0

A couple of weeks ago I setup a 2 nodes CRM system with one of the resources managed being MySQL over DRBD. Today for maintenance reasons I restarted both nodes but now they can't connect to each other anymore.

DRBD fell out of sync and I followed this guide to get it back connected but it's only able to run successfully on one node.

But this strange thing happens: If I crm node standby both nodes and I try:

  • crm node online node0 before crm node online node1, all the CRM resources start successfully but the DRBD partitions are still running in StandAlone state.
  • crm node online node1 beofre crm node online node0, the DRBD resource fails to start, thus causing mysql not to start.
  • If I standby both resources and call crm node online node0 then it times out and prints this error:
    Running crm node online node0 produces this output after timing out 
    Error setting standby=off (section=nodes, set=<null>): Remote node did not respond
    Error performing operation: Remote node did not respond

Is there anything I'm doing wrong here? An alternative will be just do MySQL replication but I'm not sure how to promote a slave to master when the master database is not available.

MrD
  • 235
  • 4
  • 11

1 Answers1

0

This very much looks like a network error, the two drbd nodes can't connect to each other and they don't know who is the master, so in order to prevent corruption they fall back to StandAlone.
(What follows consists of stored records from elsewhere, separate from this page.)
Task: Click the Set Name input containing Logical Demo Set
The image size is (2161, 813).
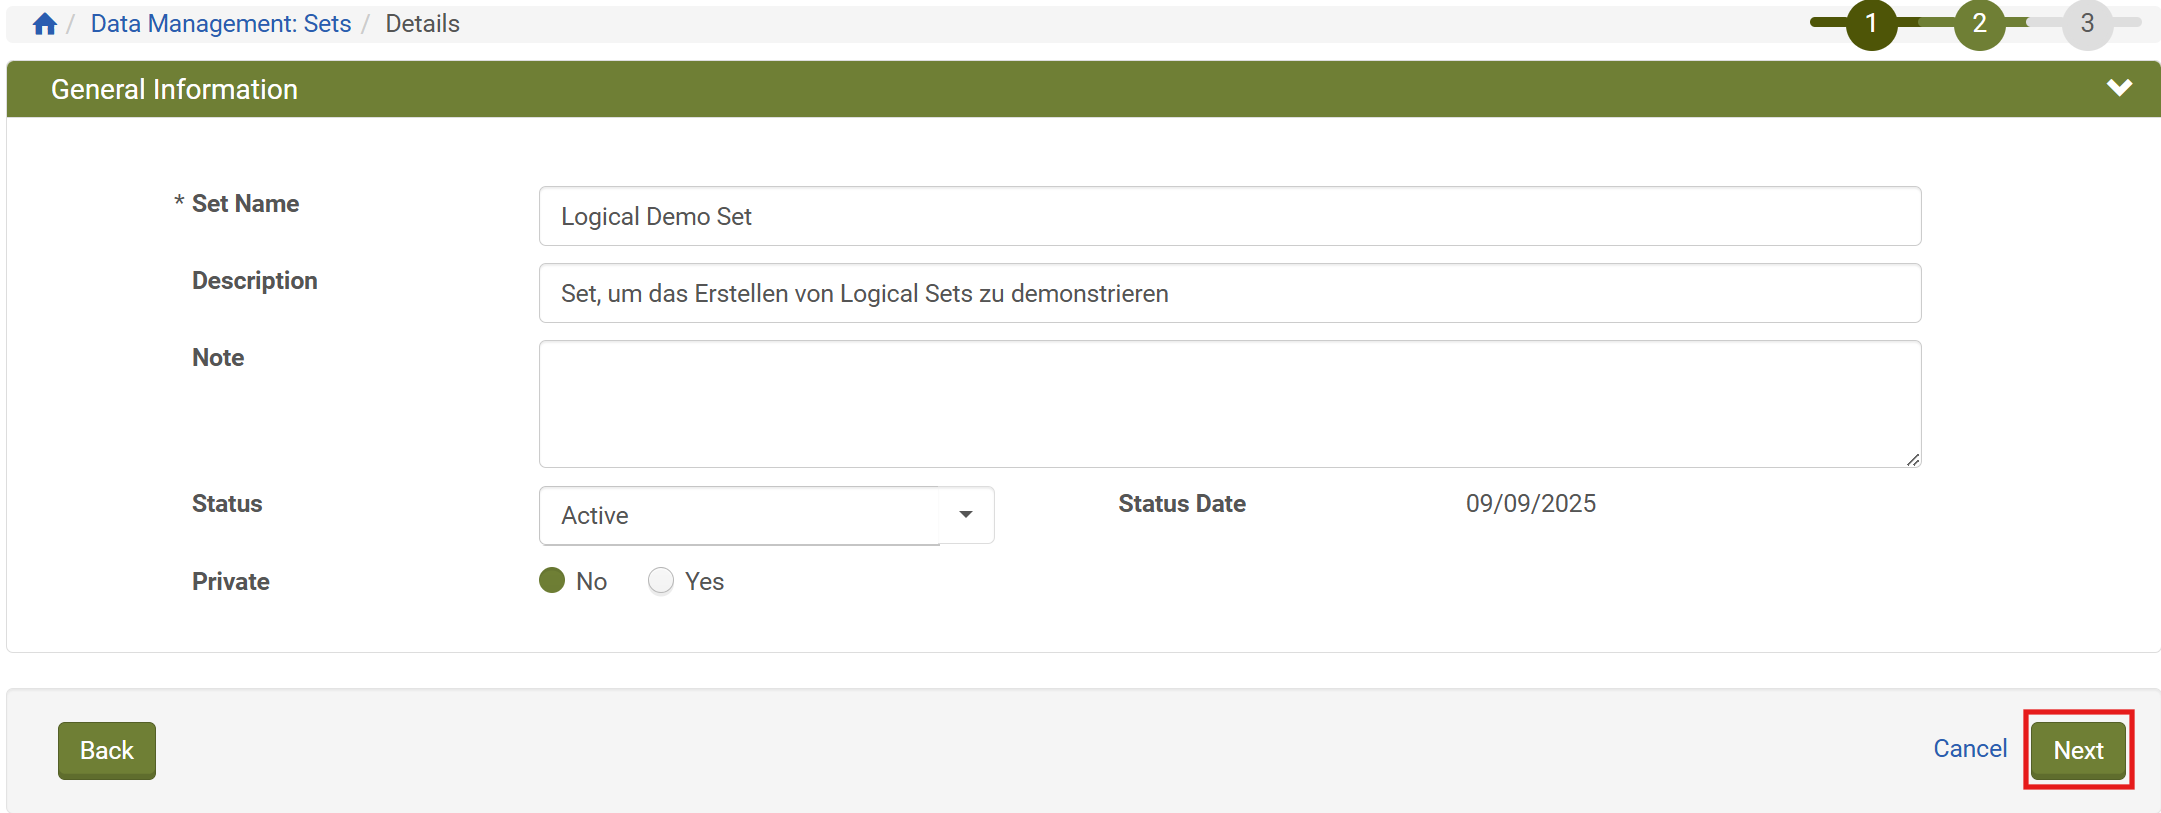Action: pos(1228,215)
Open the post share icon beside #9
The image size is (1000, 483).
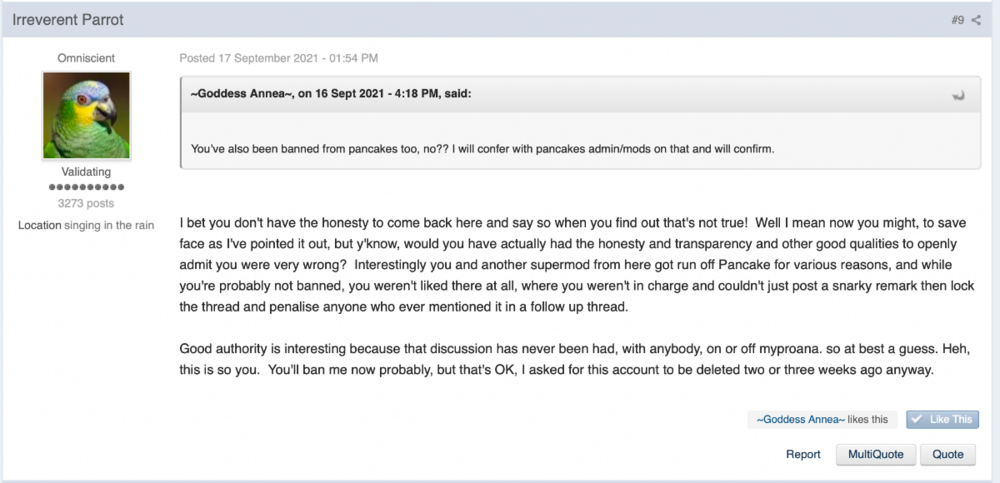click(976, 20)
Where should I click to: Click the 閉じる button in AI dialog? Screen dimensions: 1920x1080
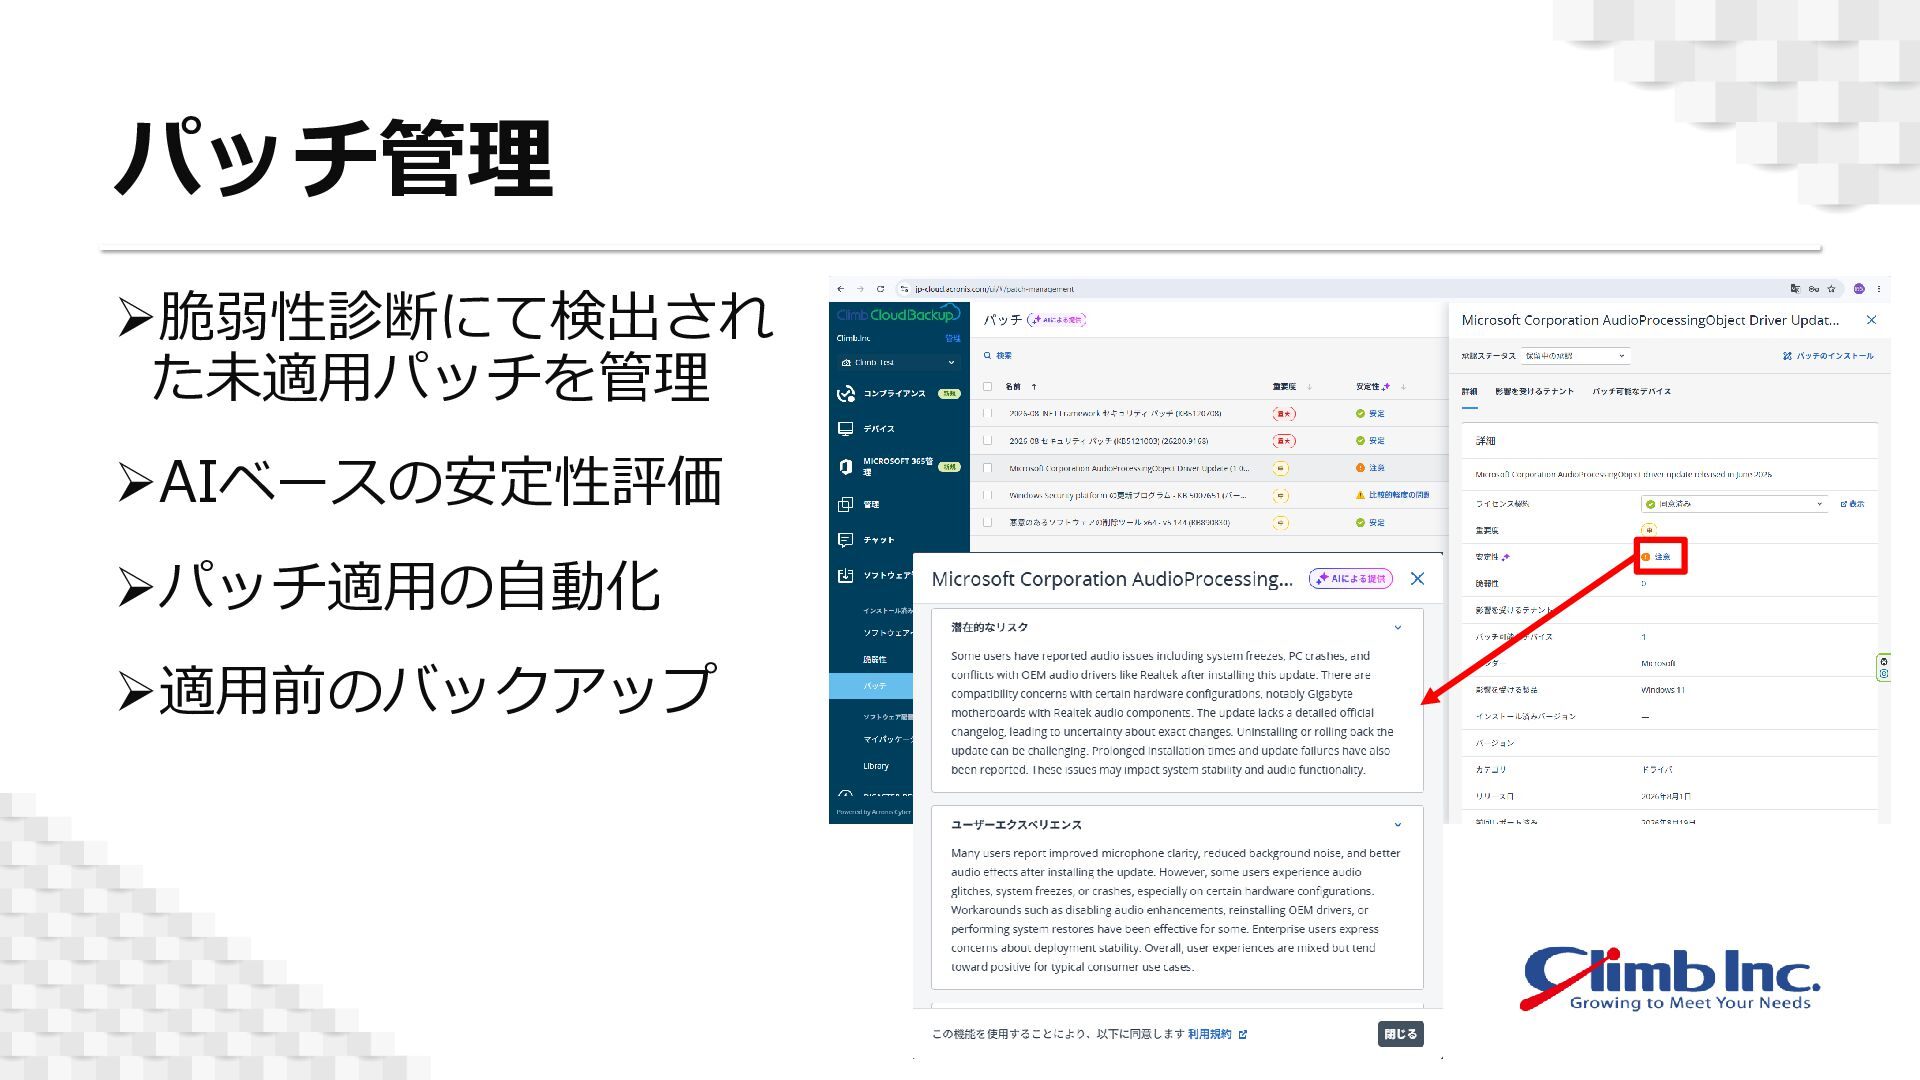[1400, 1034]
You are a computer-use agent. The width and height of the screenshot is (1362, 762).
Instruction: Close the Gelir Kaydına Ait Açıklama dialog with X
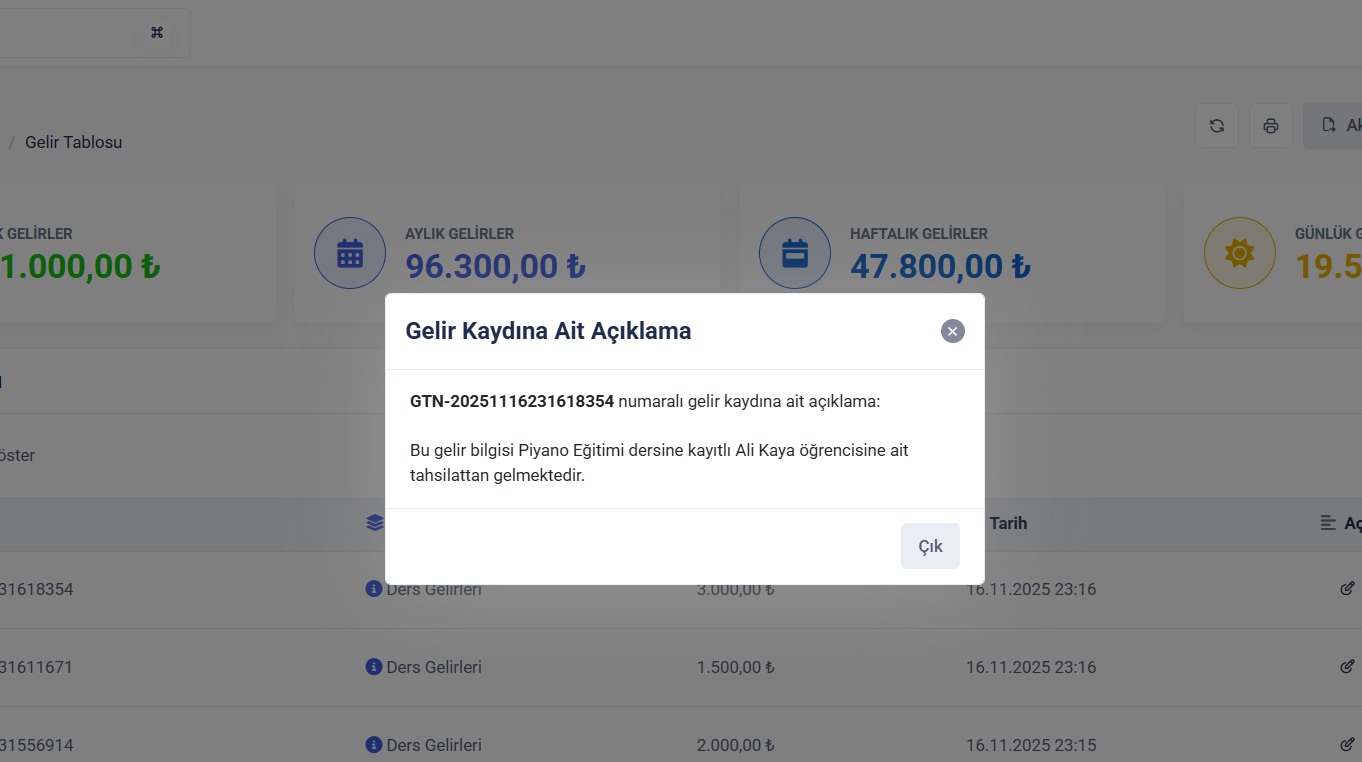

The most important is to fix this network problem first of all, if you can't do that just promote one of the two drbd systems with ForcePrimary and shut down the secondary node until the network problem can be solved.

If you're using drbd just for replicating MySQL using the MySQL replication engine is not out of question, it's just a question of the size of the DB you have, both methods have advantages and disadvantages.

lynxman
  • 9,157
  • 3
  • 24
  • 28